Fibrous proteins may respond to stretching by changing their conformation .

Small changes in pH can add or remove H⁺ ions from side chain groups on the surface of a protein, without causing any permanent damage to the conformation. At a certain pH, called the isoelectric point, the protein molecule will have no overall ionic charge and so will have its minimum solubility in water. Different proteins have different isoelectric points. Chemists can use this to precipitate one protein from a mixture of proteins in solution by adjusting the pH to the isoelectric point of that protein.

Urea (NH₂CONH₂) is one of several small molecules which, at high concentrations, can weaken the non-covalent forces keeping the secondary and tertiary structure intact. The protein becomes denatured as its structure unravels and produces separate random coils in solution. The protein in this state has none of its original biological properties. If the urea is removed, denaturation may be reversed as the protein can slowly coil and fold back into its original conformation, regaining all its biological properties.
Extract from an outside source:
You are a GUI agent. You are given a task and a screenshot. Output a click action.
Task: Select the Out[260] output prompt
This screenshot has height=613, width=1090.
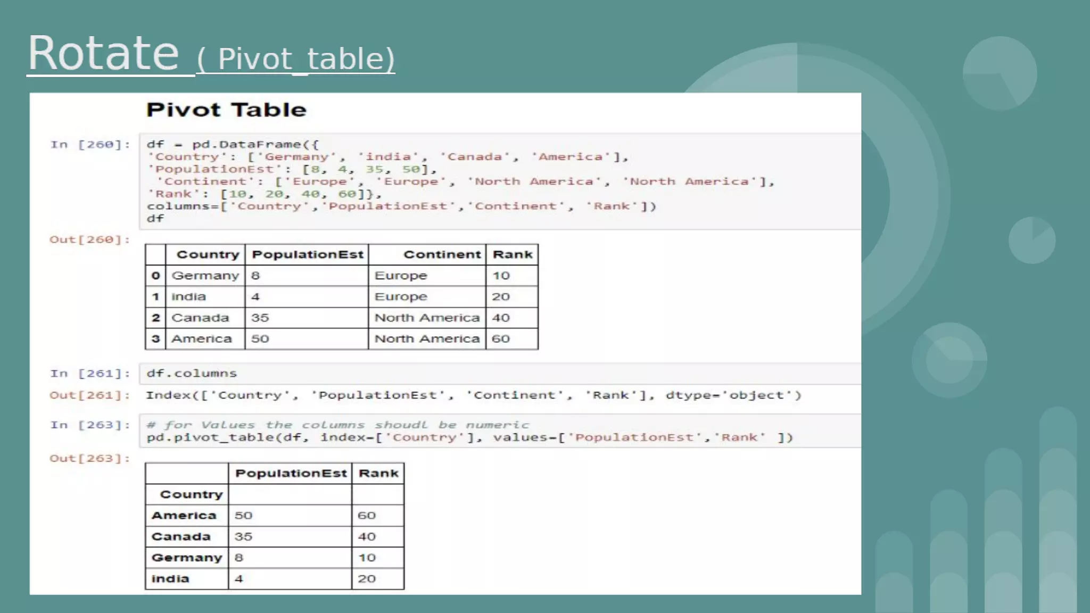point(90,239)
However, this process may be difficult for proteins with many disulphide bridges .

When biochemists are investigating a protein that has been extracted from an organism, and so removed from its ‘natural’ environment, they have to make sure they do not damage it permanently. Permanent damage is irreversible denaturation and happens when the secondary and tertiary structure are unravelled leaving peptide chains to tangle with each other and precipitate out of solution. Temperatures above about 50¡C and pH values outside the range 3-9 are often enough to bring this about. When you boil an egg the proteins in the white denature forming an insoluble mass and do not turn back into their original liquid state.

Organisms can produce abnormal protein by mutation (see Section 4.3). About one in three hundred northern Europeans produce abnormal haemoglobin molecules. Abnormal haemoglobins are more common in some races, e.g. black Africans. These usually differ from normal haemoglobin by one a-amino acid change. Almost all of the changes to a-amino acids at the surface of the molecule are harmless, but putting a val in place of a glu at the sixth position of one of the sub-units produces haemoglobin S. People who make only haemoglobin S suffer from sickle cell anaemia. At low oxygen levels the abnormal haemoglobin molecules collect together in the red blood cells and form extended crystals that distort the cell into a sickle (crescent) shape (Figure 14). These cells tend to cause blockages in small blood vessels.

Protein chemists have been investigating ways of modifying proteins by deliberately altering the primary structure . You can read about this protein engineering in Section 4.3.